Em resposta ao potencial libertário da Internet, as práticas de cerceamento à liberdade seguem firmes e fortes em muitos países, como mostra o relatório de 2010 de Repórteres sem Fronteiras, cuja introdução traduzimos para esta edição da poliTICs.
Mesmo em democracias ocidentais as tentativas de censura e vigilantismo são recorrentes, muitas delas justificadas por discursos conservadores, como mostra o artigo produzido pelas pesquisadoras do Observatório de Sexualidade e Política.
O limiar nebuloso entre o potencial libertário das tecnologias de informação e comunicação e os mecanismos de controle embutidos em sua própria arquitetura são foco da análise de Hernán López-Garay, que oferece uma reflexão baseando-se nas visões de Heidegger e Giddens sobre as relações do ser humano com a tecnologia.
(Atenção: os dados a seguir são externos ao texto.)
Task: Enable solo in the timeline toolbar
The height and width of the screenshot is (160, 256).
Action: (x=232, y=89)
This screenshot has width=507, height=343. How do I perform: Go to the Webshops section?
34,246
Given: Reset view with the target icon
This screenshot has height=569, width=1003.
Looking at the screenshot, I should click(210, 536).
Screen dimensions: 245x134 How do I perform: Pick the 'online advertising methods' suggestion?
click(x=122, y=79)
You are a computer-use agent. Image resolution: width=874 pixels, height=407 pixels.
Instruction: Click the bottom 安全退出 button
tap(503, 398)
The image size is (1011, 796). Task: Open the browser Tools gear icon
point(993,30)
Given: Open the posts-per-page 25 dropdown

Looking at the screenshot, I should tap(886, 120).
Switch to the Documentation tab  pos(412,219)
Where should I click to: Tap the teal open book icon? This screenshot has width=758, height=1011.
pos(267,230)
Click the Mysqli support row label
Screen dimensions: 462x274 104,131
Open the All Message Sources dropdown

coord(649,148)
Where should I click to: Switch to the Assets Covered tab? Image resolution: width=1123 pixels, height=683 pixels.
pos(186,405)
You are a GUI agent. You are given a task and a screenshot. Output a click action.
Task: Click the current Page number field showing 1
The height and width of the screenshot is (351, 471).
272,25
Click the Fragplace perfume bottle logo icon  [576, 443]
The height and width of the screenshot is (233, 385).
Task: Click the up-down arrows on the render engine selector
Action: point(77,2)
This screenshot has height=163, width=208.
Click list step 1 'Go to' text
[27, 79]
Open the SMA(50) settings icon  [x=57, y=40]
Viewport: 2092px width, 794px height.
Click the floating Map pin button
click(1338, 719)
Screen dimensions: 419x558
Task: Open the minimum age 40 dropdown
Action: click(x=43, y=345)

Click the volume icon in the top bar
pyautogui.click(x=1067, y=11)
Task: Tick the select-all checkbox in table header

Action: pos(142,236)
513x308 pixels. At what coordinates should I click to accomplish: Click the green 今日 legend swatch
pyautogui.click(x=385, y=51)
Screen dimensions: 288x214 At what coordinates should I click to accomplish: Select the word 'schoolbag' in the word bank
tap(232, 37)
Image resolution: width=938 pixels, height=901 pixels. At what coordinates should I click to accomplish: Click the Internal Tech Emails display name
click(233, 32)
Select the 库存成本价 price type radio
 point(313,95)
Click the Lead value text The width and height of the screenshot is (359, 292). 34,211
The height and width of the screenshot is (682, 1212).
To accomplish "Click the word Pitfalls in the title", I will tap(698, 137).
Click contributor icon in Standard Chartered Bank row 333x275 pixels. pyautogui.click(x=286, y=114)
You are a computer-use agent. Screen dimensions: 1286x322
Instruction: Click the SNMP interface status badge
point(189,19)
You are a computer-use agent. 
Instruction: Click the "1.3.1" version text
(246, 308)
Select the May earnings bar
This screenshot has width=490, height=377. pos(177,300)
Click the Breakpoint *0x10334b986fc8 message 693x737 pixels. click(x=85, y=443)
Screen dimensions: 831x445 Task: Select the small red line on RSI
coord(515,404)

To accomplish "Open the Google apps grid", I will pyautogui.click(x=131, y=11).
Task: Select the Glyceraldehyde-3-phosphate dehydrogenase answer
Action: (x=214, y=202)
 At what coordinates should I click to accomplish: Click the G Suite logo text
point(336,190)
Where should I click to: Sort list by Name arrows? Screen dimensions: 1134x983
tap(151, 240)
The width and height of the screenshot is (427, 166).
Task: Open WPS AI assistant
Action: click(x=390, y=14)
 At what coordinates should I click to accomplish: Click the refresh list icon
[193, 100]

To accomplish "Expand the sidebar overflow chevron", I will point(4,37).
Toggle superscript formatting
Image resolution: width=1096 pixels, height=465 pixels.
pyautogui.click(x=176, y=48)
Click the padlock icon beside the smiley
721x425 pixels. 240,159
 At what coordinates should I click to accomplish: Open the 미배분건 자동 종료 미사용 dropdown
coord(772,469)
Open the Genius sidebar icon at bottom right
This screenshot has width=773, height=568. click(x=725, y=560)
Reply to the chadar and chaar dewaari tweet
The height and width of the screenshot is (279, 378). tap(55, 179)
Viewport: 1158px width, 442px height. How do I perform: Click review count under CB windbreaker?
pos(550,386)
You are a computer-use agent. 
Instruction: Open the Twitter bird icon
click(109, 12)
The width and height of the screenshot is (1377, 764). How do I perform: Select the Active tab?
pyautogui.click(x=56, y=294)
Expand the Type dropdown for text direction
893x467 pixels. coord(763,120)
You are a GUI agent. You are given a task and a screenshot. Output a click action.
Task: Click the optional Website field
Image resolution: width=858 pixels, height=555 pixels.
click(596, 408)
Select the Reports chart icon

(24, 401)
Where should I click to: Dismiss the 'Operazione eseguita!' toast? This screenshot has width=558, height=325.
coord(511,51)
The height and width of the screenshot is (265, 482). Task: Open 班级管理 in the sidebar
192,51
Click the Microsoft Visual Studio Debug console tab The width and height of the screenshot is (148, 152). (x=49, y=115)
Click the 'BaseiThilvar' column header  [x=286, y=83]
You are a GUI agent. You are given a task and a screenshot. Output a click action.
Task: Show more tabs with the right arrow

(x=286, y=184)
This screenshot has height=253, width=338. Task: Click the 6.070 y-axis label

Uma experiência importante sobre o uso da Internet para a ampliação do acesso ao atendimento médico e para a intensificação de pesquisa na área de saúde é apresentada no artigo sobre a Rede Rute – a Rede Universitária de Telemedicina. Fechando esta edição, compartilhamos a versão em português do Manifesto do Domínio Público, que define este conceito e delineia princípios para sua concretização – uma pré-condição para o acesso livre e pleno à cultura e ao conhecimento.
Esperamos que você aprecie a leitura, participe e opine.